両親の母国イラクへ

オーストラリアから離れてからは、AFCアジアチャンピオンズリーグプレーオフのみの契約でフィリピン1部グローバルFCに入団した。その後は、両親の母国イラクへ渡った字羽井は、2018年2月にイラク1部アル・カーラバーに加入。日本出身者では初めてイラク1部でプレーした選手となった。そこで新型コロナウイルスの感染拡大の中断期間を含めて約5年間プレー。2022年7月には同国1部リーグ最多14度制覇の名門アル・ザウラーSCに移籍した。そして昨年9月に同1部ノールーズSCに加わり、現在もイラクでプレーしている。

――イラクに行った経緯を教えてください。

自分は大学で1回挫折したんです。身体的な理由で2年間まともにサッカーができなかった。手術を終えてから「すべてを犠牲にしてでもイラク代表になりたい」というのが最終的な目標です。

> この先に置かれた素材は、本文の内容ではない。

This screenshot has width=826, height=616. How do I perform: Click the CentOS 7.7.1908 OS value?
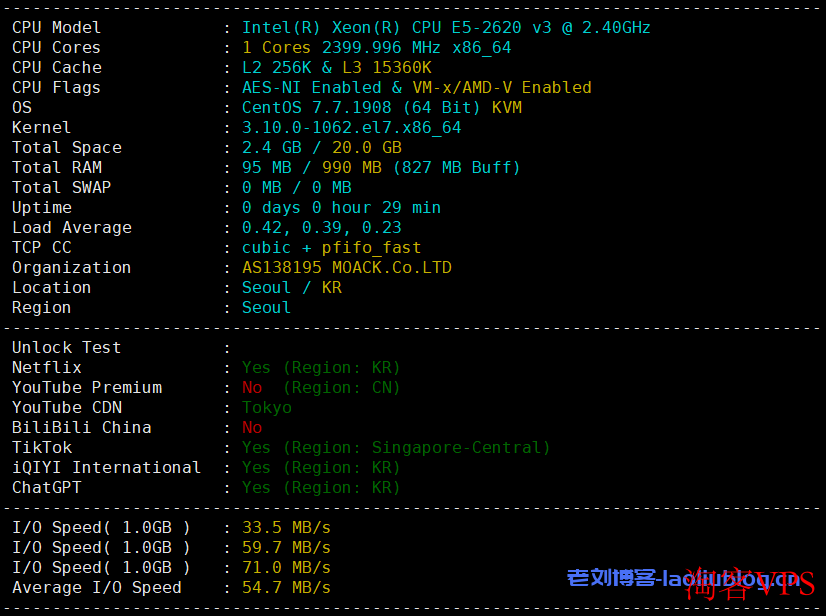[317, 107]
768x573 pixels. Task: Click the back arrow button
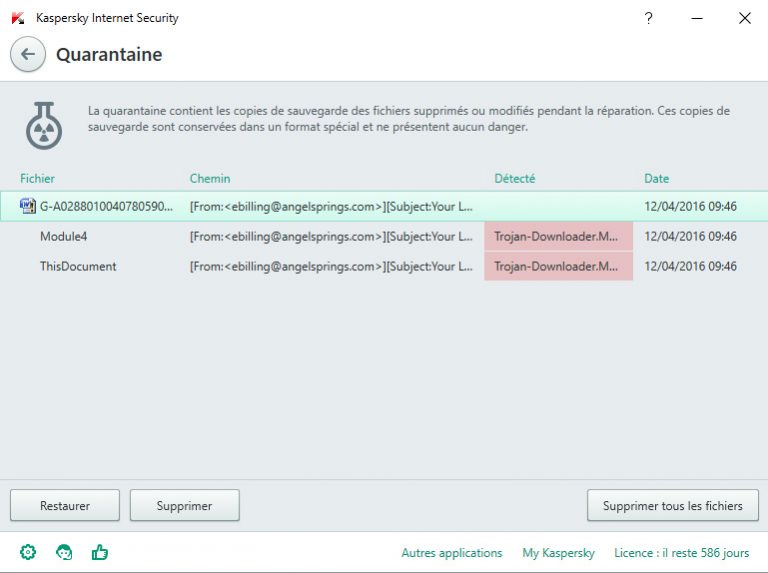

そのためだけに頑張ろうというときに、フィリピンのチームの契約が終わった後、フィンランドのチームに行く予定だったんですね。ただそれが直前でなくなってしまって、1回オーストラリアに3カ月間だけ戻るんですよ。

そのときお父さんに「イラクはどうだ?」と言われました。1回日本でも挑戦する話はあったんですけど、イラクでプレーしたほうがイラク代表に近付けるんじゃないかと。そこが経緯ですね。

――移籍する前にイラクに行ったことはありましたか。

自分が小学1年生かな?1年生のときに行ったことがあるくらいです。それ以降はないですね。

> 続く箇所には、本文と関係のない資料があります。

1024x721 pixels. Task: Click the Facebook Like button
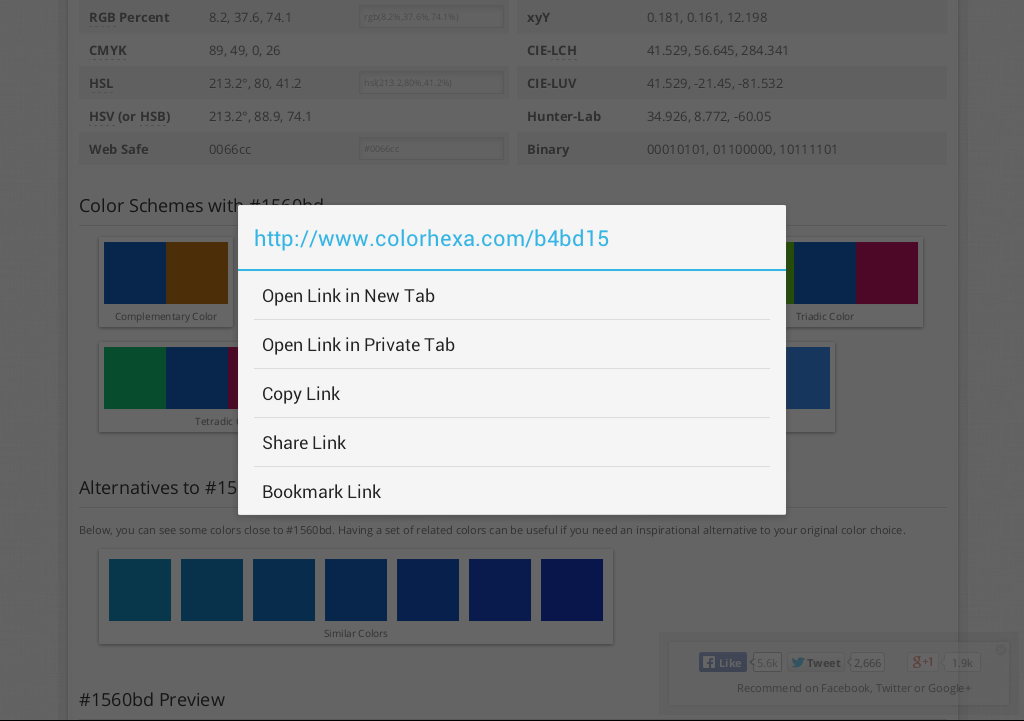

――イメージ先行で申し訳ないですが、イラクは「治安が悪い」イメージがあります。イラクに行く前のイメージはいかがでしたか。

自分のイメージもあまり良くはなかったです。お父さんが何回か行っていたので、そんなに最悪とは思ってなかったですけどね。

――実際に行ってみてイメージは変わりましたか。

めちゃめちゃ変わりました。ニュースは大袈裟というか、(イラクは)安全です。むしろ夜中の10、11時に、日本では考えられないですけど、5、6歳の子供が遊んでいる。

自分は昭和を生きたことないですけど、そんなイメージというか、近所の全員が友だちというか、町で全員知っているような感じでむしろ安全です。

だからイメージは180度変わりましたね。

――多分日本でのイラク像はかなり良くないと思うんですよね。その乖離は危ないと思って聞きました。

そうなんですよね。友だちには「やばいんじゃない?」と最初は言われていたんですけどね。自分もインスタ(Instagram)とかで配信したりしていて、いまでは「イラクが危ない」という人は誰もいないです。

結局どの国でも犯罪はあるじゃないですか。その犯罪がたまにクローズアップされるだけで街中はまったくですね。インフラも大丈夫なイメージです。